D’une part, il y a les grands noms, les institutions qui vont continuer à connaître le succès car elles se renouvellent sans cesse et font preuve d’une créativité exacerbée dans tous les domaines. Ces marques réalisent l’essentiel de leur chiffre d’affaires avec leurs produits dérivés. D’autre part, il y a les chaines, Zara, H&M ou Uniqlo, qui développent de plus en plus de créativité mais également les marques de prêt-à-porter comme Paule Ka, Gérard Darel ou Comptoir des Cotonniers avec leurs particularités. Celles-ci ont une créativité contrôlée car leur chiffre d’affaires vient du produit sur cintre. Entre les deux se trouvent de nouveaux noms qui cultivent un marketing de niche avec une forte charge émotionnelle.

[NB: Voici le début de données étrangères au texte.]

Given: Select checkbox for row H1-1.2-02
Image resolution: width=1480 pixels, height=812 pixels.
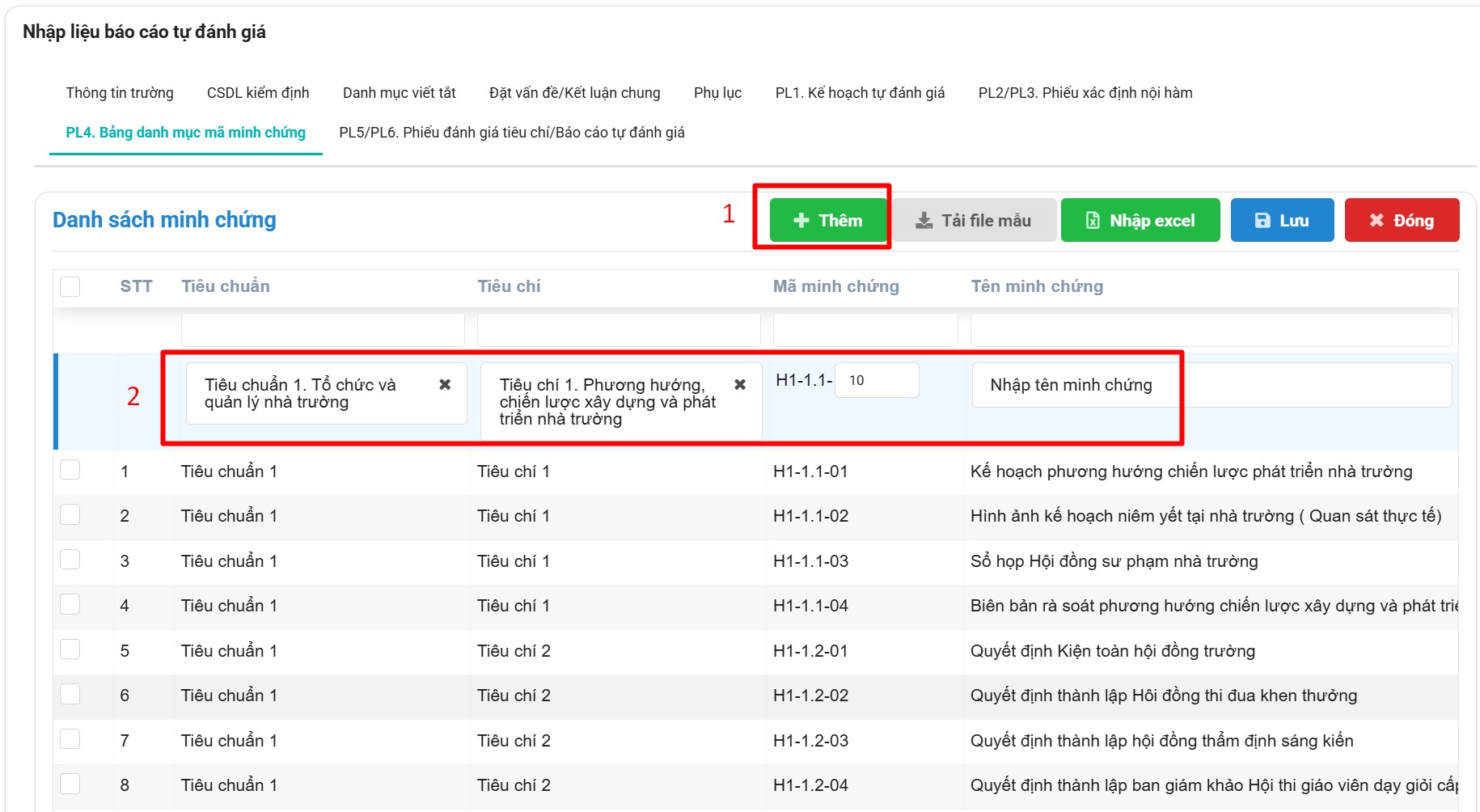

Ces marques flirtent avec les séries limitées ou le sur-mesure diffusés dans quelques magasins. Je pense à Alexandre Vauthier ou AMI dans des registres très différents mais aussi à Jacquemus, Melinda Gloss, Bouchra Jarrar, Rabih Kayrouz, Acne ou Kitsuné. Leurs collections ne sont pas faites pour plaire à tout le monde mais leur clientèle est fidèle et achète de plus en plus chez eux. Il y a quinze ans, Jean Colonna, Eric Bergère et d’autres n’ont pas tenu. Aujourd’hui, il y a de la place pour cet entre-deux. En réalité, je ne suis pas optimiste car je sais que c’est difficile. Mais je suis confiant pour la nouvelle génération. Il y a un rajeunissement des rangs qui nous apporte de nouvelles énergies et nous dirige vers un temps nouveau.